Exercise prompt: In the spine segmentation abstract, which thresholding algorithm is applied to the synthesized CT volumes?

Study text:
Three-dimensional Segmentation of the Scoliotic Spine from MRI using Unsupervised Volume-based MR-CT Synthesis

Enamundram M. V. Naga Karthik, Catherine Laporte, Farida Cheriet

Vertebral bone segmentation from magnetic resonance (MR) images is a challenging task. Due to the inherent nature of the modality to emphasize soft tissues of the body, common thresholding algorithms are ineffective in detecting bones in MR images. On the other hand, it is relatively easier to segment bones from CT images because of the high contrast between bones and the surrounding regions. For this reason, we perform a cross-modality synthesis between MR and CT domains for simple thresholding-based segmentation of the vertebral bones. However, this implicitly assumes the availability of paired MR-CT data, which is rare, especially in the case of scoliotic patients. In this paper, we present a completely unsupervised, fully three-dimensional (3D) cross-modality synthesis method for segmenting scoliotic spines. A 3D CycleGAN model is trained for an unpaired volume-to-volume translation across MR and CT domains. Then, the Otsu thresholding algorithm is applied to the synthesized CT volumes for easy segmentation of the vertebral bones. The resulting segmentation is used to reconstruct a 3D model of the spine. We validate our method on 28 scoliotic vertebrae in 3 patients by computing the point-to-surface mean distance between the landmark points for each vertebra obtained from pre-operative X-rays and the surface of the segmented vertebra. Our study results in a mean error of 3.41 $\pm$ 1.06 mm. Based on qualitative and quantitative results, we conclude that our method is able to obtain a good segmentation and 3D reconstruction of scoliotic spines, all after training from unpaired data in an unsupervised manner.

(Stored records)
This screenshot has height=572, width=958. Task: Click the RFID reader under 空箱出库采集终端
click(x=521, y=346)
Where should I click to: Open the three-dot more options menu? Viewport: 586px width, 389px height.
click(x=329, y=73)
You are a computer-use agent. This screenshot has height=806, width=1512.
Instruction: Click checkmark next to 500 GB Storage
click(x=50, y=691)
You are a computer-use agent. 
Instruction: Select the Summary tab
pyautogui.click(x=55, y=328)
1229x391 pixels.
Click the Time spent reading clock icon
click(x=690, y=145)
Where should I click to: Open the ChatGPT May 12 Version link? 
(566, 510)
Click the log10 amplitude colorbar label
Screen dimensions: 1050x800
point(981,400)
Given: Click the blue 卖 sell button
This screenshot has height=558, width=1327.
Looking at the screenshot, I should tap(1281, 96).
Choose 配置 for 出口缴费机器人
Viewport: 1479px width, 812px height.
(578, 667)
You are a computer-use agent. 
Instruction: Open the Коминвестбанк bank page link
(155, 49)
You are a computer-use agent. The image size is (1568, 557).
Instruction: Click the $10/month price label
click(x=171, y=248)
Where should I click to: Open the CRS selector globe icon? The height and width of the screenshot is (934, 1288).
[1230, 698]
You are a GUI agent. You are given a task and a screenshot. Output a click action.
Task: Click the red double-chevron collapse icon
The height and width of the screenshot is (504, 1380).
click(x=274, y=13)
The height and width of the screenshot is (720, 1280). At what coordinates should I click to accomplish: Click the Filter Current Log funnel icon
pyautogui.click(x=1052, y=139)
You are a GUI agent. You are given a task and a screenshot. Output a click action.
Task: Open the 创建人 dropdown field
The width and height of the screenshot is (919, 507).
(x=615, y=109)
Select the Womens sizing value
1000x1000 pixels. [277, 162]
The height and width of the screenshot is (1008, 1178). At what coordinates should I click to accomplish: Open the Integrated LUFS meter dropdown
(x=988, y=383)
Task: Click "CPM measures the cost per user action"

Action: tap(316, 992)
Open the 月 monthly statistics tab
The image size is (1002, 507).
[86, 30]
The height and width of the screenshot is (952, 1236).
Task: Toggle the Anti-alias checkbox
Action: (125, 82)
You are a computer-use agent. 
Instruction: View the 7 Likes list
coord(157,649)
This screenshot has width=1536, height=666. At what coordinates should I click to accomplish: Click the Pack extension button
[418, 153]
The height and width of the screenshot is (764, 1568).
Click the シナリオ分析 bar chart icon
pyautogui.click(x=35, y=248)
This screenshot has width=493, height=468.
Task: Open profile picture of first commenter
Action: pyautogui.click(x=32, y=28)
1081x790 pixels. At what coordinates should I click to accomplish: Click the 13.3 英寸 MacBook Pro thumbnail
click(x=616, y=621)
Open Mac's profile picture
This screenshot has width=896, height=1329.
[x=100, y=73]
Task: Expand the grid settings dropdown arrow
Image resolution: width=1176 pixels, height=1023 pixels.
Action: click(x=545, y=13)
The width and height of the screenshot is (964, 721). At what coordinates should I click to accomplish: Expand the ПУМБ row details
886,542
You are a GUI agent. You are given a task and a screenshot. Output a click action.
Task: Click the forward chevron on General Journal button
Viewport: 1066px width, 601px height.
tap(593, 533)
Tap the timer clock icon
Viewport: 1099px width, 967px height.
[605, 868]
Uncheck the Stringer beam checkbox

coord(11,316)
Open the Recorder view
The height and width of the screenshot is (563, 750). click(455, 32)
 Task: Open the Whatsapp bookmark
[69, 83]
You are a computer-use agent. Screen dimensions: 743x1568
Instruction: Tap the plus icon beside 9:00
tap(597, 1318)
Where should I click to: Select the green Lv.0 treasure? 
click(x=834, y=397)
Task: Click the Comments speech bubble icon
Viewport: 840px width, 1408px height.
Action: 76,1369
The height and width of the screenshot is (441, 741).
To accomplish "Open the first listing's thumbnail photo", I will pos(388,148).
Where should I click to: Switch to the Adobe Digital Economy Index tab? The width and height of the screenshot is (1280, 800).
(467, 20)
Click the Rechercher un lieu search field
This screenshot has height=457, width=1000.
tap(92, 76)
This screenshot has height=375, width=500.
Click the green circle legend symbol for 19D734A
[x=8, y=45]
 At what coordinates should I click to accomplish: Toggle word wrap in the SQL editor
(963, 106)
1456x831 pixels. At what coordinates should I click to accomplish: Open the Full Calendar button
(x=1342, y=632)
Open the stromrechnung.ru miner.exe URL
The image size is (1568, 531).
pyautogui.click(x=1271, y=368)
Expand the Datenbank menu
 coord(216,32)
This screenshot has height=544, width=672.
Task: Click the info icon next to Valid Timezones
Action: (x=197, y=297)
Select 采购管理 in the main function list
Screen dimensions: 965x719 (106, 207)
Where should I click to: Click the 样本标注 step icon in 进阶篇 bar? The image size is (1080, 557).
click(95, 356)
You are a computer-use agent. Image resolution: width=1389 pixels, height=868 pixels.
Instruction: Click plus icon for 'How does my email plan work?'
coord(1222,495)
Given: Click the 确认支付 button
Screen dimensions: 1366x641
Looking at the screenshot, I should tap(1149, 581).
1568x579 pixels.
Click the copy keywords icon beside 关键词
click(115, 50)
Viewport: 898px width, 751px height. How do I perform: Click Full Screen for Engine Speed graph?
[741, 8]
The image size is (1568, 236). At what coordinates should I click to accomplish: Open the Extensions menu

Output of the exercise: The Otsu thresholding algorithm.